(Written problem)
Copy out, word for word, the entire text below about the Carnegie Mellon Robotics Academy's teacher training and curriculum.

Robotics is a powerful STEM organizer that allows for a diverse set of subjects to be integrated and taught in a rich context. Whether you’re a formal education teacher, an informal education facilitator, or a competition coach, if you’re looking to reach the most valuable and transferable learning outcomes with your students through robotics should enroll in the Carnegie Mellon Robotics Academy’s Certified Teacher Training. A certified educator has the opportunity to offer the Carnegie Mellon Robotics Academy certification within their own classrooms and learning environments, providing the students with evidence of their valuable experience that they can showcase. 

  • On-site training is conducted at the National Robotics Engineering Center (NREC) in Pittsburgh, PA. 
  • In Live Online training, educators learn from a Robotics Academy instructor from anywhere in the world through interactive sessions. (Live sessions are recorded)

As part of the training, teachers also learn how to use the CS-STEM Network (CS2N.org) to create “Groups” with their students, track progress, and collect assignments. 

Coding and Computational Thinking is designed for student self-pacing individually, or in small groups, (preferably pairs). Each individual or group should work together at one computer, with one VEX V5 robot. The exact number of contact hours provided in the curriculum will vary, given the self-paced nature of the materials, along with other factors such as class length and frequency.

One of the biggest challenges facing teachers today is meeting the needs of each individual student in their classroom; that is the core of differentiated instruction. Differentiated instruction asks teachers to approach students at their instructional level, and requires students to show evidence of growth from their instructional level. Differentiated instruction encompasses more than just assessment. It involves all aspects of instruction: classroom delivery, overall learning environment, learning content, and assessment. The curriculum provides many opportunities for students of all abilities.

(Recorded data)
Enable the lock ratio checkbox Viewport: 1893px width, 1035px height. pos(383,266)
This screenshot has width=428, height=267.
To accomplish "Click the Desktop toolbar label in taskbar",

(Exercise response)
Robotics is a powerful STEM organizer that allows for a diverse set of subjects to be integrated and taught in a rich context. Whether you’re a formal education teacher, an informal education facilitator, or a competition coach, if you’re looking to reach the most valuable and transferable learning outcomes with your students through robotics should enroll in the Carnegie Mellon Robotics Academy’s Certified Teacher Training. A certified educator has the opportunity to offer the Carnegie Mellon Robotics Academy certification within their own classrooms and learning environments, providing the students with evidence of their valuable experience that they can showcase. 

  • On-site training is conducted at the National Robotics Engineering Center (NREC) in Pittsburgh, PA. 
  • In Live Online training, educators learn from a Robotics Academy instructor from anywhere in the world through interactive sessions. (Live sessions are recorded)

As part of the training, teachers also learn how to use the CS-STEM Network (CS2N.org) to create “Groups” with their students, track progress, and collect assignments. 

Coding and Computational Thinking is designed for student self-pacing individually, or in small groups, (preferably pairs). Each individual or group should work together at one computer, with one VEX V5 robot. The exact number of contact hours provided in the curriculum will vary, given the self-paced nature of the materials, along with other factors such as class length and frequency.

One of the biggest challenges facing teachers today is meeting the needs of each individual student in their classroom; that is the core of differentiated instruction. Differentiated instruction asks teachers to approach students at their instructional level, and requires students to show evidence of growth from their instructional level. Differentiated instruction encompasses more than just assessment. It involves all aspects of instruction: classroom delivery, overall learning environment, learning content, and assessment. The curriculum provides many opportunities for students of all abilities.